Reproduce the data below verbatim, omitting the images.

Data records:
— START —
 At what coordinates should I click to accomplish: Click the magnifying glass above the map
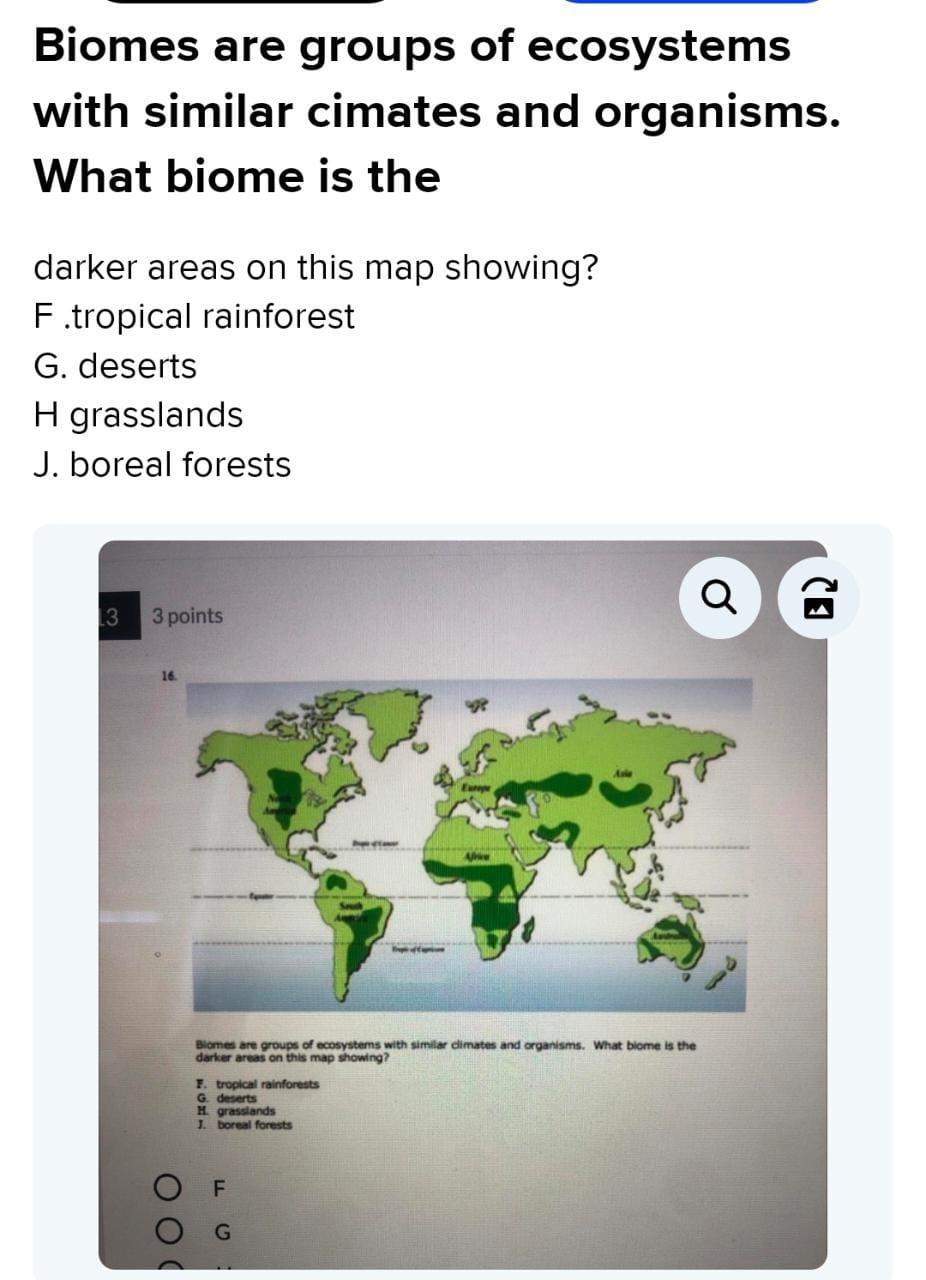pyautogui.click(x=721, y=598)
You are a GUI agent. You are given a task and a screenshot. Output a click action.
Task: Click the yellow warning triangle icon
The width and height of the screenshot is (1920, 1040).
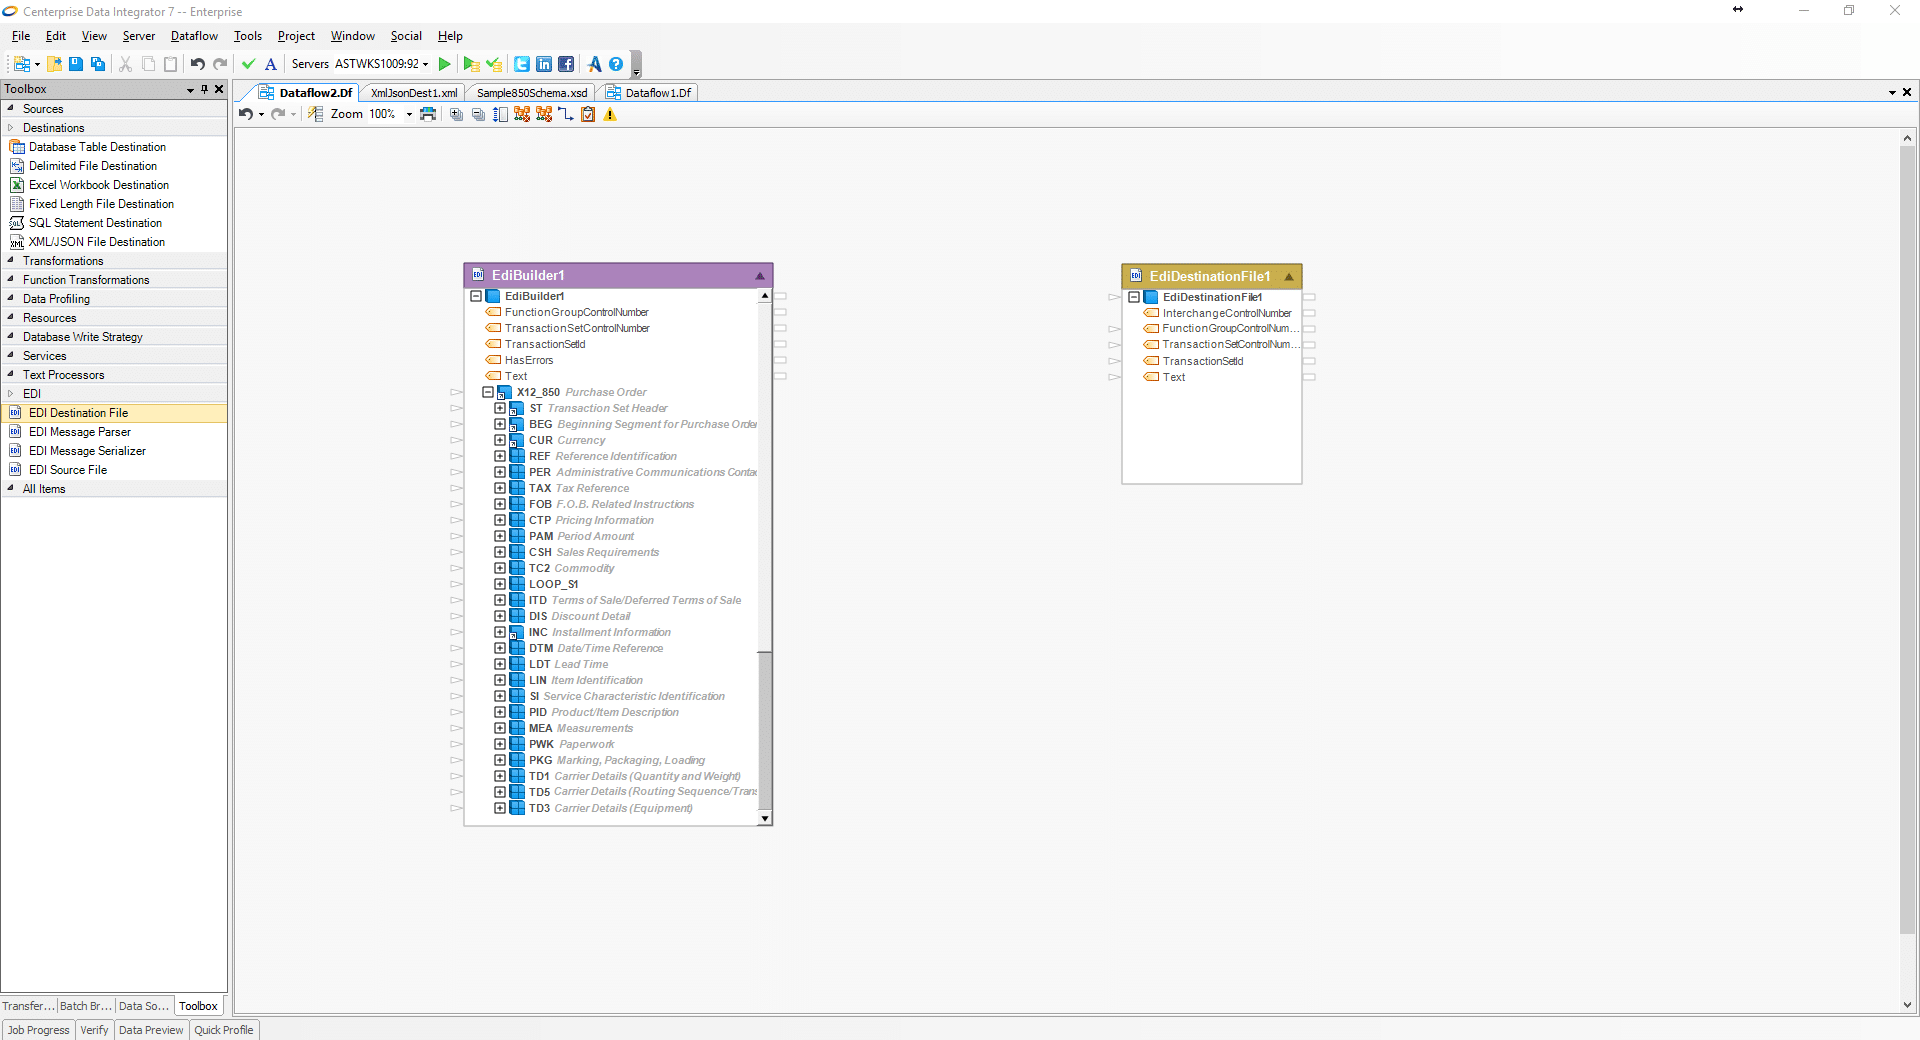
— END —
Exercise solution:
 At what coordinates should I click to accomplish: Click the magnifying glass above the map
pyautogui.click(x=721, y=598)
You are a GUI agent. You are given a task and a screenshot. Output a click action.
Task: Click the yellow warning triangle icon
The width and height of the screenshot is (1920, 1040).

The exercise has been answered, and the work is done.